WHAT THE TASK REQUIRES:
Output the records, every one, exactly as given.
BEGIN DATA RECORDS
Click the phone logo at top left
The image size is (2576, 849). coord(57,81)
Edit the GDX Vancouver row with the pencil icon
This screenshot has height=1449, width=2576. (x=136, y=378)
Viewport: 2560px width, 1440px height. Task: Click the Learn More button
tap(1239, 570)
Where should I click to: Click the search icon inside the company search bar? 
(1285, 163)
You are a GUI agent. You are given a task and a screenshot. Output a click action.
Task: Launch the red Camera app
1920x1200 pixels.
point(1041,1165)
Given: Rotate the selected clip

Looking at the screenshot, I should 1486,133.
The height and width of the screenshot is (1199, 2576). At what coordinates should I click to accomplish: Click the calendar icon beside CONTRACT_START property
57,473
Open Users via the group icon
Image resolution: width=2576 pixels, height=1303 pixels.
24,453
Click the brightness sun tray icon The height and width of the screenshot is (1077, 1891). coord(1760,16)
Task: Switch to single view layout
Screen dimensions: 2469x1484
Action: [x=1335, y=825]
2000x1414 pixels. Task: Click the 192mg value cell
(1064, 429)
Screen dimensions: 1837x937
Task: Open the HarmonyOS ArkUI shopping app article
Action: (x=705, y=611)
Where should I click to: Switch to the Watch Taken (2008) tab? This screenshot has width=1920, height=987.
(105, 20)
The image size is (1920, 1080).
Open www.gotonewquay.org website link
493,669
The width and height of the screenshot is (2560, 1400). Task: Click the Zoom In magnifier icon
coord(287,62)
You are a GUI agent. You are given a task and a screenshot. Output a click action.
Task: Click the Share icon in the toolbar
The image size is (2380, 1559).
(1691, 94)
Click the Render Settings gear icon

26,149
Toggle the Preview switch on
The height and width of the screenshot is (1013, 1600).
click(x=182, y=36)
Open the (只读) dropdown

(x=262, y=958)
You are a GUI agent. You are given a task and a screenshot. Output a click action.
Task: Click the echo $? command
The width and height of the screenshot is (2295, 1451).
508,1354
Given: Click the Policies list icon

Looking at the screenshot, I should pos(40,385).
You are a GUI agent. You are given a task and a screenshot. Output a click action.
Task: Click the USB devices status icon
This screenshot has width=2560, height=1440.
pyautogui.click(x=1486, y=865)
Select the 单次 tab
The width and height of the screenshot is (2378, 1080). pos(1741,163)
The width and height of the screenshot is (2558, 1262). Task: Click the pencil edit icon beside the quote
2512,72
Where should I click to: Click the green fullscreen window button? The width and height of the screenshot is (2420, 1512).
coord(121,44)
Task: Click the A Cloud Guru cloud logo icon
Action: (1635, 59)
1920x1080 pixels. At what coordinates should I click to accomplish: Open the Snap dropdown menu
END DATA RECORDS
YOUR SOLUTION:
Click the phone logo at top left
The image size is (2576, 849). coord(57,81)
Edit the GDX Vancouver row with the pencil icon
This screenshot has height=1449, width=2576. (x=136, y=378)
Viewport: 2560px width, 1440px height. Task: Click the Learn More button
tap(1239, 570)
Where should I click to: Click the search icon inside the company search bar? 
(1285, 163)
You are a GUI agent. You are given a task and a screenshot. Output a click action.
Task: Launch the red Camera app
1920x1200 pixels.
point(1041,1165)
Given: Rotate the selected clip

Looking at the screenshot, I should 1486,133.
The height and width of the screenshot is (1199, 2576). At what coordinates should I click to accomplish: Click the calendar icon beside CONTRACT_START property
57,473
Open Users via the group icon
Image resolution: width=2576 pixels, height=1303 pixels.
24,453
Click the brightness sun tray icon The height and width of the screenshot is (1077, 1891). coord(1760,16)
Task: Switch to single view layout
Screen dimensions: 2469x1484
Action: [x=1335, y=825]
2000x1414 pixels. Task: Click the 192mg value cell
(1064, 429)
Screen dimensions: 1837x937
Task: Open the HarmonyOS ArkUI shopping app article
Action: (x=705, y=611)
Where should I click to: Switch to the Watch Taken (2008) tab? This screenshot has width=1920, height=987.
(105, 20)
The image size is (1920, 1080).
Open www.gotonewquay.org website link
493,669
The width and height of the screenshot is (2560, 1400). Task: Click the Zoom In magnifier icon
coord(287,62)
You are a GUI agent. You are given a task and a screenshot. Output a click action.
Task: Click the Share icon in the toolbar
The image size is (2380, 1559).
(1691, 94)
Click the Render Settings gear icon

26,149
Toggle the Preview switch on
The height and width of the screenshot is (1013, 1600).
click(x=182, y=36)
Open the (只读) dropdown

(x=262, y=958)
You are a GUI agent. You are given a task and a screenshot. Output a click action.
Task: Click the echo $? command
The width and height of the screenshot is (2295, 1451).
508,1354
Given: Click the Policies list icon

Looking at the screenshot, I should pos(40,385).
You are a GUI agent. You are given a task and a screenshot. Output a click action.
Task: Click the USB devices status icon
This screenshot has width=2560, height=1440.
pyautogui.click(x=1486, y=865)
Select the 单次 tab
The width and height of the screenshot is (2378, 1080). pos(1741,163)
The width and height of the screenshot is (2558, 1262). Task: Click the pencil edit icon beside the quote
2512,72
Where should I click to: Click the green fullscreen window button? The width and height of the screenshot is (2420, 1512).
coord(121,44)
Task: Click the A Cloud Guru cloud logo icon
Action: (1635, 59)
1920x1080 pixels. At what coordinates should I click to accomplish: Open the Snap dropdown menu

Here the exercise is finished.